Und diese offenen Fragen diskutierte am Montag eine bunt gemischte Gruppe. Arbeitsministerin Andreas Nahles betonte in ihrer Keynote-Rede, das Thema digitaler Wandel ginge alle an: Die Digitalisierung sei in vielen Berufen längst angekommen. Das Arbeitsministerium hat im April dazu das Grünbuch „Arbeiten 4.0“ veröffentlicht, Ende 2016 soll ein Weißbuch folgen. „Die Digitalisierung sehe ich als Chance“, sagte Nahles, „sie wirft aber auch Fragen auf“. Zum Beispiel die, wer von den Veränderungsprozessen profitiere. Generell möchte die Arbeitsministerin in Sachen Digitalisierung und Arbeitsleben möglichst wenig gesetzlich regeln.

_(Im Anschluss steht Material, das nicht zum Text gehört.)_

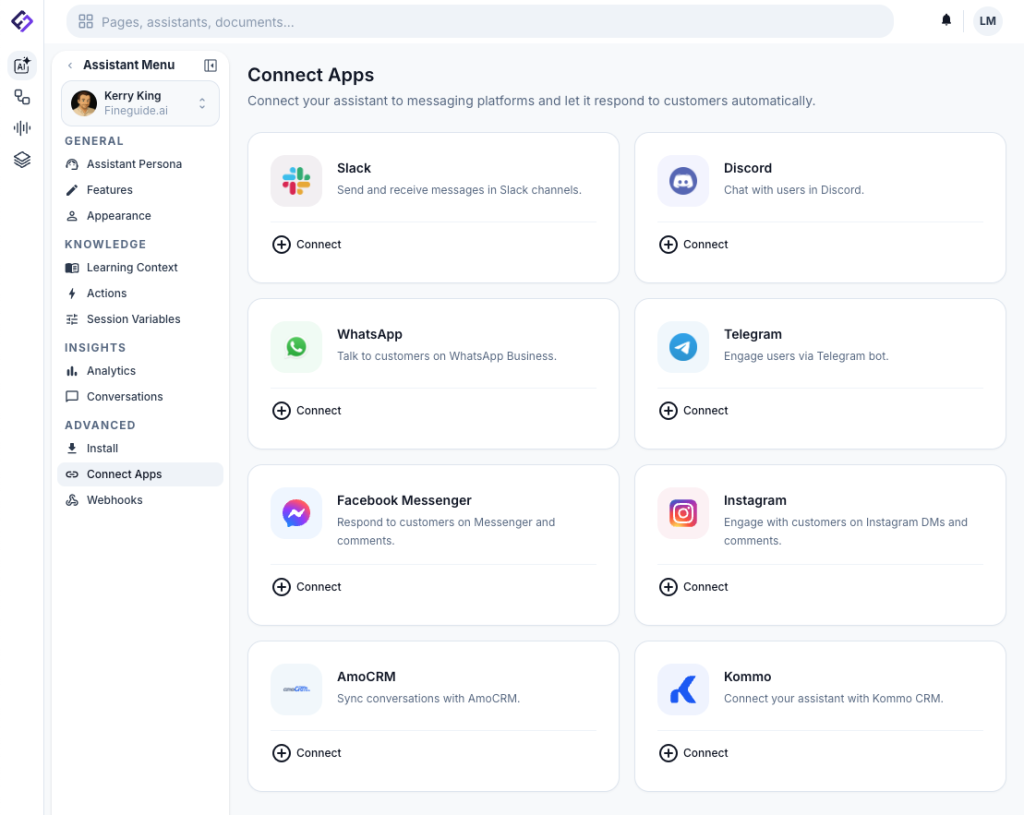Click the notification bell icon
The height and width of the screenshot is (815, 1024).
[x=946, y=21]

Überwindung der digitalen Spaltung
Dieser Meinung schloss sich auch das Panel zur Zukunft der Arbeit an. Lothar Schröder, ver.di-Bundesvorstand sagte: „Manche Fragen der Digitalisierung können wir gar nicht nationalstaatlich regeln.“ In der Runde mit der Bundes-Internetbotschafterin Gesche Joost, der Abgeordneten Carola Reimann und dem Personalvorstand der Deutschen Telekom Christian Illek gab er aber dennoch den Mahner: „Die Digitalisierung kostet Arbeitsplätze – darauf muss man sich einstellen.“ Joost hingegen erklärte, die Debatte sei oft zu plakativ: „Wenn wir jetzt die richtigen Weichen stellen, führt das zu mehr Flexibilität in der Arbeitswelt und so auch zu mehr Wohlstand.“ Die größte Herausforderung sieht Joost in der Überwindung der digitalen Spaltung: Es müsse massiv in Weiterbildung und Ausbildung investiert werden, damit Arbeitnehmer zum Beispiel lernen, wie man eine bestimmte Software benutzt – und sie bei der Digitalisierung nicht auf der Strecke bleiben.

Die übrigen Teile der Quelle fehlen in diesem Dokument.